O diretor nada expressou. Austero e intacto, manteve sua pose impávida diante de Ramsés.

— A verdade, meu jovem, é que o alemão é uma língua fascinante. Mas apenas para aquelas pessoas que são fascinadas por ela. O que posso fazer se você quer, como você próprio disse, trocar de língua? – o diretor, retórico, deixou a pergunta no ar.

Antes que Ramsés tivesse a oportunidade de confirmar sua vontade — dizer que o francês, ou o inglês, agradavam-lhe muito mais que o alemão e sua eternidade de aprendizado –, a reunião foi interrompida por três pequenas batidas na porta.

— Quem é? – elevou sua voz o diretor.

— Sou eu papai. – uma timbre feminino, aveludado, atravessou a madeira da porta.

— Ah, pode entrar querida. – enunciou, permitindo, dessa forma, a entrada de sua filha no recinto.

Inicialmente de costas para a porta, assim que voltou-se para a mulher que entrara na sala, Ramsés levou um susto. Susto de arrebatar o fôlego, fenômeno observado frequentemente por ele diante de beleza significativa. Como era maravilhosa aquela jovem frida! Loira, nem muito alta, nem muito baixa, com perfume trazido do melhor dos jardins alemães. Assim se compunha a descrição da filha do diretor, a mais nova professora da escola de alemão.

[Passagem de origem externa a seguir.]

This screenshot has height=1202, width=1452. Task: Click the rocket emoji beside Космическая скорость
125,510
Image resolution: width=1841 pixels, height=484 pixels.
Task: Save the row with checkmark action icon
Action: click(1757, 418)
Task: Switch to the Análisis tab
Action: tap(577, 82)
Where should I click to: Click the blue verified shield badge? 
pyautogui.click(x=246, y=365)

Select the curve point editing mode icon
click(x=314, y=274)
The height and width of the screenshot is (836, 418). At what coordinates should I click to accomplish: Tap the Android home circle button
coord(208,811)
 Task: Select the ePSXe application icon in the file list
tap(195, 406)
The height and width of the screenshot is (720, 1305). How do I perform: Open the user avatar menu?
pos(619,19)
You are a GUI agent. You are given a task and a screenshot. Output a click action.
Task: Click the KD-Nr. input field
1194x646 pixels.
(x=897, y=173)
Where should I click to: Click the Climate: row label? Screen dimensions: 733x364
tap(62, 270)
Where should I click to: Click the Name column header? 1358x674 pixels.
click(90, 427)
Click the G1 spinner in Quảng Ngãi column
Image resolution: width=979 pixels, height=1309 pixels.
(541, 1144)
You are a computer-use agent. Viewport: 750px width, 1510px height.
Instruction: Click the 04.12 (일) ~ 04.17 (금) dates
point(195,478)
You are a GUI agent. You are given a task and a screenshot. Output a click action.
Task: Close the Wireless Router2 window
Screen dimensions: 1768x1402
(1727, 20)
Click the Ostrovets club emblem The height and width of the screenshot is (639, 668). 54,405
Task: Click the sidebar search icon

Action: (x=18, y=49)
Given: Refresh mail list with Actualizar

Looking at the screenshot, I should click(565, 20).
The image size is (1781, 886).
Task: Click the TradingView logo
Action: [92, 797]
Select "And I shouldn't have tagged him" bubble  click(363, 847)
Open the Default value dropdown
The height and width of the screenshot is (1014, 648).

— Olá, papai. Só estou passando para avisar que posso começar as aulas da turma avançada hoje mesmo. – disse, angelicalmente, a mulher que congelava Ramsés, que se encontrava, naquele momento, atônito e acorrentado à sua cadeira. – Ah, oi pra você. – falou ela em direção ao jovem.

— O…i… – o desistente do curso de línguas gaguejou.

— Era apenas isso, papai. Preciso preparar o material das primeiras aulas. – a mulher informou. Em seguida, despediu-se. Desapareceu com sua volúpia espaçosa.

Tão logo ficaram, novamente, somente duas pessoas na sala, o diretor recuou ao assunto de que tratavam.

— Muito bem, Ramsés. Onde estávamos? Falávamos sobre sua desistência do curso de alemão…

— Ah, sim, mestre. Eu estava, na verdade, fazendo uma brincadeira sobre trocar de língua. – e soltou uma gargalhada. – Que absurdo achar que qualquer outra língua tem mais valor e presença que o alemão! – exclamou.

O diretor fitou Ramsés. Parecia não entender muito a graça daquela piada. No entanto, permaneceu, enfim, quieto. Frente àquela quietude deliberada, o jovem contra-atacou.

— Mas vamos falar sério agora. – e completou. – O que eu realmente queria saber, mestre, é em quanto tempo o senhor acha que posso migrar para o nível avançado?